## Task to carry out
Your answer should repeat every line of the records below in which the word "computer" appears.

━━━ Material provided

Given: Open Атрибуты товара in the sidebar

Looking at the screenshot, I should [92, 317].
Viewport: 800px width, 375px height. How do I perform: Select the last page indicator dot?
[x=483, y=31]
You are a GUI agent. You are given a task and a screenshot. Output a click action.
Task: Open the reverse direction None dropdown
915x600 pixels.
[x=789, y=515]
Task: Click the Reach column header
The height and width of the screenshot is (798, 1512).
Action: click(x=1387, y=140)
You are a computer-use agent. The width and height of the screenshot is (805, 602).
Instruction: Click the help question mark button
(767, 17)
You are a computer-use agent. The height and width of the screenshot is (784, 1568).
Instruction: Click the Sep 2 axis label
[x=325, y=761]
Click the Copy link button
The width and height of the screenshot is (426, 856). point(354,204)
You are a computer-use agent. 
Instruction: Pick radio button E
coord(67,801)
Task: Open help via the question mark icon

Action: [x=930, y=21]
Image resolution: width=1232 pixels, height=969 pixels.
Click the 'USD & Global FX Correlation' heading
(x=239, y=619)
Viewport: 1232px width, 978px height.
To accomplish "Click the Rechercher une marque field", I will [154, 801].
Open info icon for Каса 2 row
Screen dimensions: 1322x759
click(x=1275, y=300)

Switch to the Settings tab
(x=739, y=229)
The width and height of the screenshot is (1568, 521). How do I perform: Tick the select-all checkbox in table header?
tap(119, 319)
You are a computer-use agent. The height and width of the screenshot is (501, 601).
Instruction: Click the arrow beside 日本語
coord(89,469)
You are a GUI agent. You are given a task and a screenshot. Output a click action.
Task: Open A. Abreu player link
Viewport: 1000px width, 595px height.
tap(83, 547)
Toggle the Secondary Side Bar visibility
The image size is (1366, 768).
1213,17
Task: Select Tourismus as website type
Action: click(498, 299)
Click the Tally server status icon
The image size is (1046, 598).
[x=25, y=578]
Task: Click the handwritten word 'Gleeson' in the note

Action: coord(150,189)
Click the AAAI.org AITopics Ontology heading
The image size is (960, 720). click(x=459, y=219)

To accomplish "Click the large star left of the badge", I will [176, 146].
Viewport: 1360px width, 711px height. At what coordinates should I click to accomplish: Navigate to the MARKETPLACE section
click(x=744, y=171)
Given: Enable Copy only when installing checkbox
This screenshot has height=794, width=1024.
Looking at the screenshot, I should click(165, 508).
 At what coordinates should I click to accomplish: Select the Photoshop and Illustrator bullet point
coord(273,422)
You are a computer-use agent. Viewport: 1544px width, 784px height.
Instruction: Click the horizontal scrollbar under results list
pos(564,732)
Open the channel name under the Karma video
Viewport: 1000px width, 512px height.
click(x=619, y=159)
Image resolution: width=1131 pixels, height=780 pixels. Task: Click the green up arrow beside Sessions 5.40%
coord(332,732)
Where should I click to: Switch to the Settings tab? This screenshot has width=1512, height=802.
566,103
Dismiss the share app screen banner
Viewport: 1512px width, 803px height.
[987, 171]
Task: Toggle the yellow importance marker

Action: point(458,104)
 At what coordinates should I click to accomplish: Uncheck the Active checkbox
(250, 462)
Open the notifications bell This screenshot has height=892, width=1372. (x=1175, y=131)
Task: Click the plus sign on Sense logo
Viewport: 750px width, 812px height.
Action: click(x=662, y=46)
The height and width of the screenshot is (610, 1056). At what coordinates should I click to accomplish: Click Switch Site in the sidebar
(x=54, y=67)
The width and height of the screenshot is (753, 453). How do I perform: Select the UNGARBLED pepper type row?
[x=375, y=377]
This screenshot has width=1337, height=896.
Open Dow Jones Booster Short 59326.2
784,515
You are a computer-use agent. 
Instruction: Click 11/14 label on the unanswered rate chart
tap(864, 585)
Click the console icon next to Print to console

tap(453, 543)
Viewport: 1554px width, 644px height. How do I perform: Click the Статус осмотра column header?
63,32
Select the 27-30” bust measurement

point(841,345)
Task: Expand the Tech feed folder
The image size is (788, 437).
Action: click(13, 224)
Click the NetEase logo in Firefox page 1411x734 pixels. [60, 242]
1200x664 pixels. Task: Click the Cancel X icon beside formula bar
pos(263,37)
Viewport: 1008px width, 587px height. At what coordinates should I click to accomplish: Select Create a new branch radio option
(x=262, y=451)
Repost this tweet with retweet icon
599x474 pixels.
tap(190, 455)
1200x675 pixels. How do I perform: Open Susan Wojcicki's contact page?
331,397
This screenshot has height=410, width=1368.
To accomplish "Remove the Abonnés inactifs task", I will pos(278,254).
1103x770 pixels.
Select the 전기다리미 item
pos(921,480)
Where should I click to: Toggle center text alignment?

━━━━━━

## Solution for this problem
You are a computer-use agent. The width and height of the screenshot is (805, 602).
You are a computer-use agent. The height and width of the screenshot is (784, 1568).
You are a computer-use agent. 
You are a computer-use agent. The height and width of the screenshot is (501, 601).
You are a computer-use agent. Viewport: 1544px width, 784px height.
You are a computer-use agent. 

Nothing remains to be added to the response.